Action item: Please print every record exactly as it stands, leaving out the pictures.

Exercise inputs:
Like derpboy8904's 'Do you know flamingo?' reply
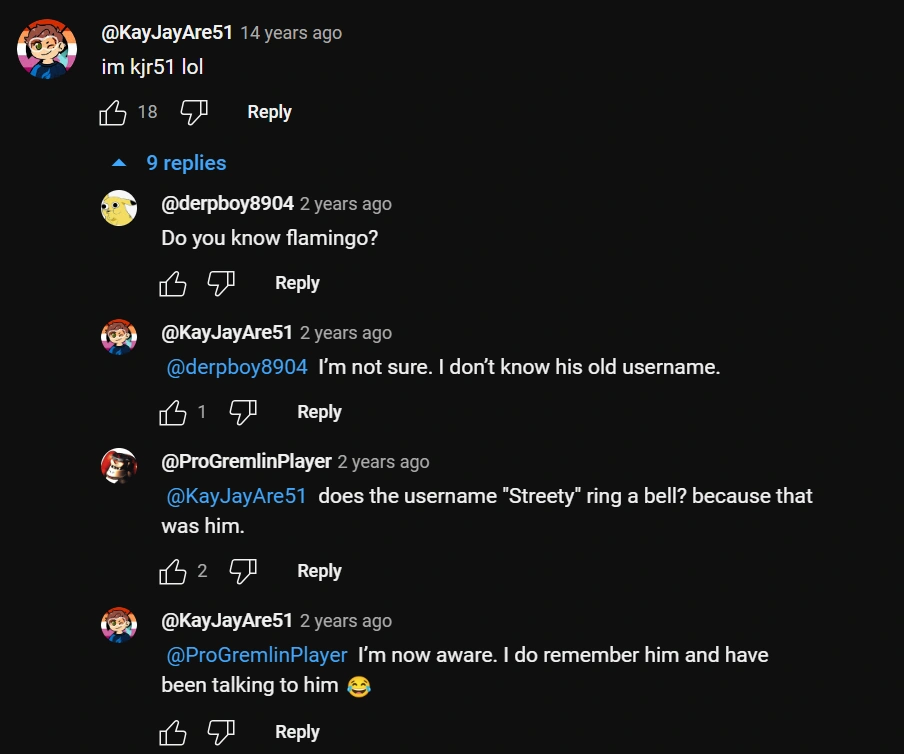Screen dimensions: 904x754 coord(173,283)
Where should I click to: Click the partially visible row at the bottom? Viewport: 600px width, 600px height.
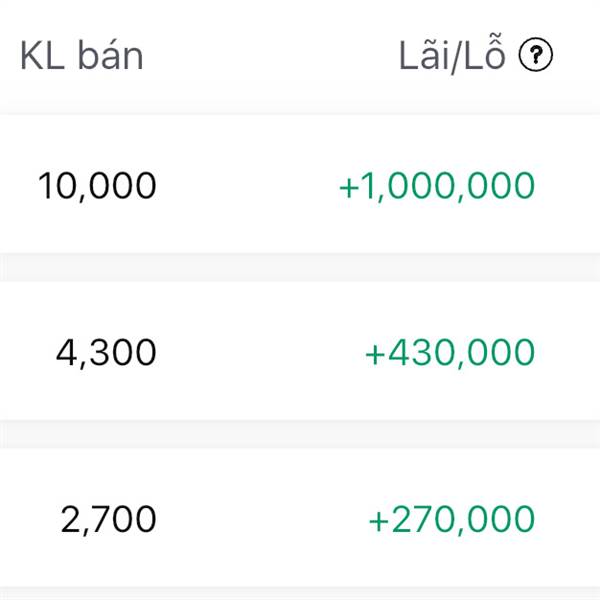pos(300,596)
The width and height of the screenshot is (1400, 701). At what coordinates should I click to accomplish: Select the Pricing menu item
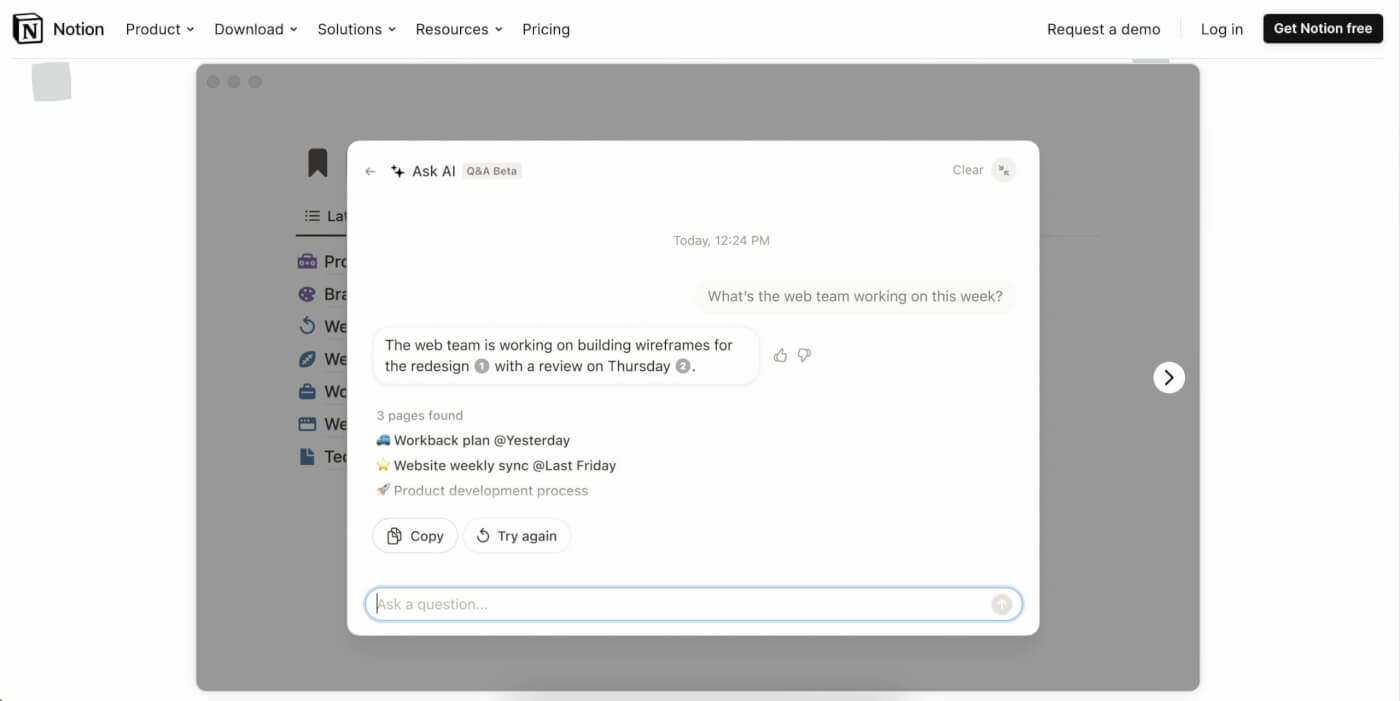click(x=546, y=29)
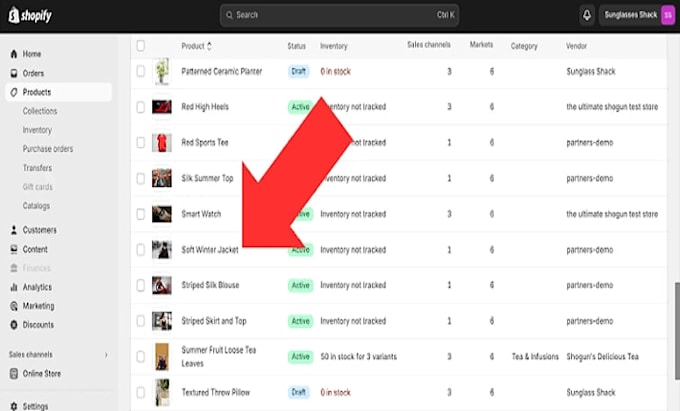The image size is (680, 411).
Task: Open Customers via person icon
Action: point(14,230)
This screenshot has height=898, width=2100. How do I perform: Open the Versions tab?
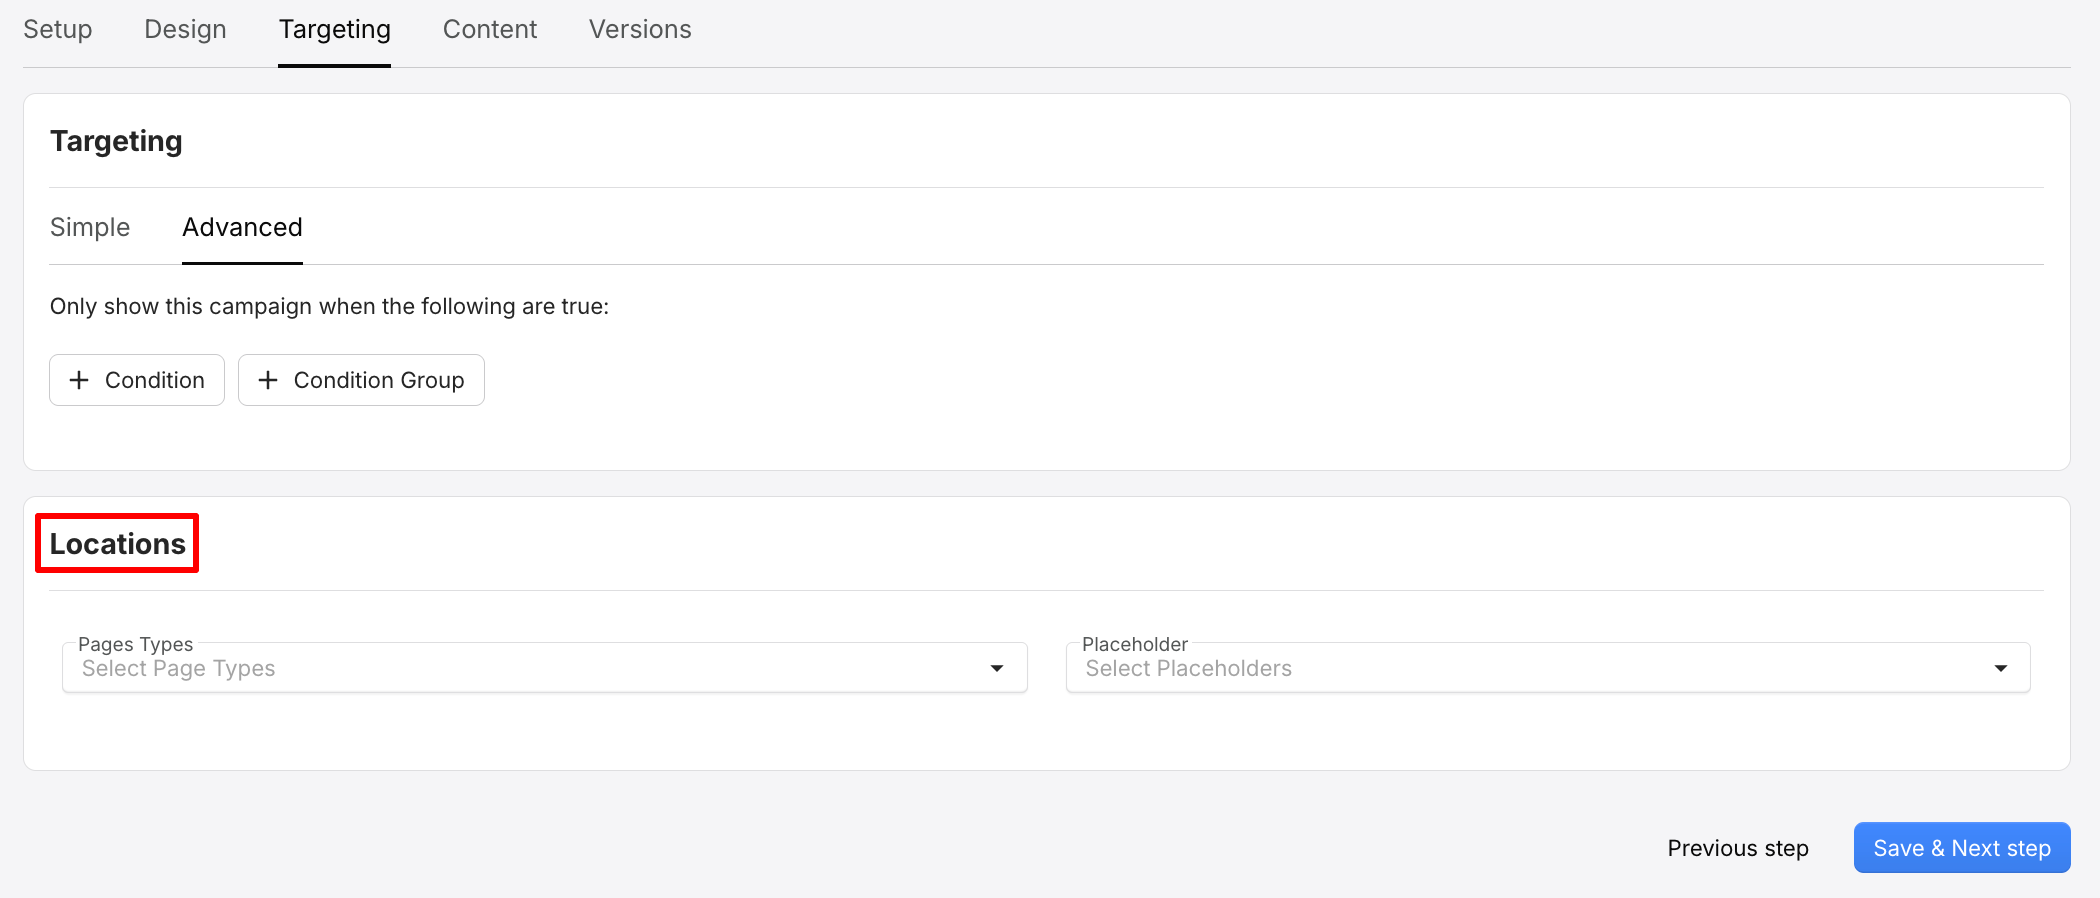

Expected answer:
Like derpboy8904's 'Do you know flamingo?' reply
Screen dimensions: 904x754 coord(173,283)
Where should I click to: Click the partially visible row at the bottom? Viewport: 600px width, 600px height.
pos(300,596)
The width and height of the screenshot is (1400, 701). At what coordinates should I click to accomplish: Select the Pricing menu item
click(x=546, y=29)
The image size is (680, 411).
Task: Open Customers via person icon
Action: point(14,230)
This screenshot has height=898, width=2100. How do I perform: Open the Versions tab?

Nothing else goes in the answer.